Expert Tips for Using Go Concurrency and Parallelism to Improve Performance
When it comes to human cognitive abilities, few concepts come up for as much debate as “multitasking.” Multitasking requires vast amounts of cognitive processing and allows humans to both tap into memory reserves while simultaneously projecting into the future.
The idea of multitasking sparks controversy, however, with one school of thought claiming it’s a human feat that separates us from all other animals, and another school of thought claiming the human brain is incapable of performing more than one high-level brain function at the same time.

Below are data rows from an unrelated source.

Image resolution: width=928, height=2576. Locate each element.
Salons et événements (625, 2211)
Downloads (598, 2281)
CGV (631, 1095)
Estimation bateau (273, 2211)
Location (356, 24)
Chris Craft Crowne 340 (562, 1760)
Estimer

What science has undoubtedly proven, however, is that humans do have the ability to rapidly switch between tasks and successfully shift focus from one thing to the other.
Multitasking plays a similar role in computing but takes on a couple of different names – concurrency and parallel processing.

Concurrency and Parallel Processing
In software development, concurrency and parallelism usually occur in applications with multithreading. It’s important to know the significant, albeit nuanced, difference between the two processes. Consider the metaphor, for example, of a team of workers building a car.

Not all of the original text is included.